Segment Start: Available data
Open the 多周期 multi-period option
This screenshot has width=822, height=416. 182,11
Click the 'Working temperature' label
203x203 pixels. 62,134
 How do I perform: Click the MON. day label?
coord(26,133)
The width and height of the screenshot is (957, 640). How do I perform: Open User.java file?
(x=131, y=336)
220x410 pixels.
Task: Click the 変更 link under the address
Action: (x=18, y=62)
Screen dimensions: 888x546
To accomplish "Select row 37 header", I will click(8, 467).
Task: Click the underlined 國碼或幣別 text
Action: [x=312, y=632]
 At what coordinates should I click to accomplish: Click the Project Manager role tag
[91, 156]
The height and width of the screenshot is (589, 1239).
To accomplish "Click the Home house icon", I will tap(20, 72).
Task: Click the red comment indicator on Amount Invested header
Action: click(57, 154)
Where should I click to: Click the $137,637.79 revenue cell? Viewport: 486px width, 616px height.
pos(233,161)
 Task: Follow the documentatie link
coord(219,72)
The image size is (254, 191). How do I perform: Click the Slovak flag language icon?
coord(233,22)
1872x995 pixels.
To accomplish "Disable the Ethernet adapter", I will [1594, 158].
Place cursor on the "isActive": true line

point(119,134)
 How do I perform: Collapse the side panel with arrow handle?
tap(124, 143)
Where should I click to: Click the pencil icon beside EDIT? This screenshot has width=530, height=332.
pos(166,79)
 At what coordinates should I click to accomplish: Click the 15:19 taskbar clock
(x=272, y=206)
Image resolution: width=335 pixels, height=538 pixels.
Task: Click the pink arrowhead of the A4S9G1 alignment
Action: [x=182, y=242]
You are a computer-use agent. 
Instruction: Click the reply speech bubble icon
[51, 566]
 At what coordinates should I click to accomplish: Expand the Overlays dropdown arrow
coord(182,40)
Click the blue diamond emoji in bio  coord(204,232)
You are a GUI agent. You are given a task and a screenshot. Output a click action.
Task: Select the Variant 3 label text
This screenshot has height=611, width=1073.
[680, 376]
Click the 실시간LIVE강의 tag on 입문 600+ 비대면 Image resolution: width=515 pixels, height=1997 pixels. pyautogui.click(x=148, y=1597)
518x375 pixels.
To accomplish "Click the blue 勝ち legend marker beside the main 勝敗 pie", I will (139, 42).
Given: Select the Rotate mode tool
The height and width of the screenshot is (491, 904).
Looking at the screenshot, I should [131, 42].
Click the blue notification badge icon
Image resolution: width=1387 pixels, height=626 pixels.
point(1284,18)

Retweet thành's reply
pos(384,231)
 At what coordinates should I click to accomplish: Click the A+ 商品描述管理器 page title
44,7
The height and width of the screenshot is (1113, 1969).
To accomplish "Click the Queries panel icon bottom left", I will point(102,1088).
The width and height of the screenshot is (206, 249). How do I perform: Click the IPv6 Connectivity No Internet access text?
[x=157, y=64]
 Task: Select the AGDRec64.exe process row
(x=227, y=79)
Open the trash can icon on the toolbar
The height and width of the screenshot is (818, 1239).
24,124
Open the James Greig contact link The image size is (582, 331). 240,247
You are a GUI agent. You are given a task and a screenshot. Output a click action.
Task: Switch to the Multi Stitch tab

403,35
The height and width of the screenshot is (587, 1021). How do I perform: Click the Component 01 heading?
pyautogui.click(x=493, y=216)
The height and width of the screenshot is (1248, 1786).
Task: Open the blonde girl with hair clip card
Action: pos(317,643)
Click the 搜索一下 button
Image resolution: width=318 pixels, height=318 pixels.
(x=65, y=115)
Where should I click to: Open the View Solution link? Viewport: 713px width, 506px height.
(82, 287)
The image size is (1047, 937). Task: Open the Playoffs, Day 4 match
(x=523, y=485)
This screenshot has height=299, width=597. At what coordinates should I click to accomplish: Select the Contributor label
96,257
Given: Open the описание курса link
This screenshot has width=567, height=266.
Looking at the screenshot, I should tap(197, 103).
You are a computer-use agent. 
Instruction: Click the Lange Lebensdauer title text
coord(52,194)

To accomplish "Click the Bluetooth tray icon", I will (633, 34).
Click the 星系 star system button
Segment End: Available data
_Work required_: Please retype all of the records, keeping each line exactly as it is.

_Solved exercise_:
Open the 多周期 multi-period option
This screenshot has width=822, height=416. 182,11
Click the 'Working temperature' label
203x203 pixels. 62,134
 How do I perform: Click the MON. day label?
coord(26,133)
The width and height of the screenshot is (957, 640). How do I perform: Open User.java file?
(x=131, y=336)
220x410 pixels.
Task: Click the 変更 link under the address
Action: (x=18, y=62)
Screen dimensions: 888x546
To accomplish "Select row 37 header", I will click(8, 467).
Task: Click the underlined 國碼或幣別 text
Action: [x=312, y=632]
 At what coordinates should I click to accomplish: Click the Project Manager role tag
[91, 156]
The height and width of the screenshot is (589, 1239).
To accomplish "Click the Home house icon", I will tap(20, 72).
Task: Click the red comment indicator on Amount Invested header
Action: click(57, 154)
Where should I click to: Click the $137,637.79 revenue cell? Viewport: 486px width, 616px height.
pos(233,161)
 Task: Follow the documentatie link
coord(219,72)
The image size is (254, 191). How do I perform: Click the Slovak flag language icon?
coord(233,22)
1872x995 pixels.
To accomplish "Disable the Ethernet adapter", I will [1594, 158].
Place cursor on the "isActive": true line

point(119,134)
 How do I perform: Collapse the side panel with arrow handle?
tap(124, 143)
Where should I click to: Click the pencil icon beside EDIT? This screenshot has width=530, height=332.
pos(166,79)
 At what coordinates should I click to accomplish: Click the 15:19 taskbar clock
(x=272, y=206)
Image resolution: width=335 pixels, height=538 pixels.
Task: Click the pink arrowhead of the A4S9G1 alignment
Action: [x=182, y=242]
You are a computer-use agent. 
Instruction: Click the reply speech bubble icon
[51, 566]
 At what coordinates should I click to accomplish: Expand the Overlays dropdown arrow
coord(182,40)
Click the blue diamond emoji in bio  coord(204,232)
You are a GUI agent. You are given a task and a screenshot. Output a click action.
Task: Select the Variant 3 label text
This screenshot has height=611, width=1073.
[680, 376]
Click the 실시간LIVE강의 tag on 입문 600+ 비대면 Image resolution: width=515 pixels, height=1997 pixels. pyautogui.click(x=148, y=1597)
518x375 pixels.
To accomplish "Click the blue 勝ち legend marker beside the main 勝敗 pie", I will (139, 42).
Given: Select the Rotate mode tool
The height and width of the screenshot is (491, 904).
Looking at the screenshot, I should [131, 42].
Click the blue notification badge icon
Image resolution: width=1387 pixels, height=626 pixels.
point(1284,18)

Retweet thành's reply
pos(384,231)
 At what coordinates should I click to accomplish: Click the A+ 商品描述管理器 page title
44,7
The height and width of the screenshot is (1113, 1969).
To accomplish "Click the Queries panel icon bottom left", I will point(102,1088).
The width and height of the screenshot is (206, 249). How do I perform: Click the IPv6 Connectivity No Internet access text?
[x=157, y=64]
 Task: Select the AGDRec64.exe process row
(x=227, y=79)
Open the trash can icon on the toolbar
The height and width of the screenshot is (818, 1239).
24,124
Open the James Greig contact link The image size is (582, 331). 240,247
You are a GUI agent. You are given a task and a screenshot. Output a click action.
Task: Switch to the Multi Stitch tab

403,35
The height and width of the screenshot is (587, 1021). How do I perform: Click the Component 01 heading?
pyautogui.click(x=493, y=216)
The height and width of the screenshot is (1248, 1786).
Task: Open the blonde girl with hair clip card
Action: pos(317,643)
Click the 搜索一下 button
Image resolution: width=318 pixels, height=318 pixels.
(x=65, y=115)
Where should I click to: Open the View Solution link? Viewport: 713px width, 506px height.
(82, 287)
The image size is (1047, 937). Task: Open the Playoffs, Day 4 match
(x=523, y=485)
This screenshot has height=299, width=597. At what coordinates should I click to accomplish: Select the Contributor label
96,257
Given: Open the описание курса link
This screenshot has width=567, height=266.
Looking at the screenshot, I should tap(197, 103).
You are a computer-use agent. 
Instruction: Click the Lange Lebensdauer title text
coord(52,194)

To accomplish "Click the Bluetooth tray icon", I will (633, 34).
Click the 星系 star system button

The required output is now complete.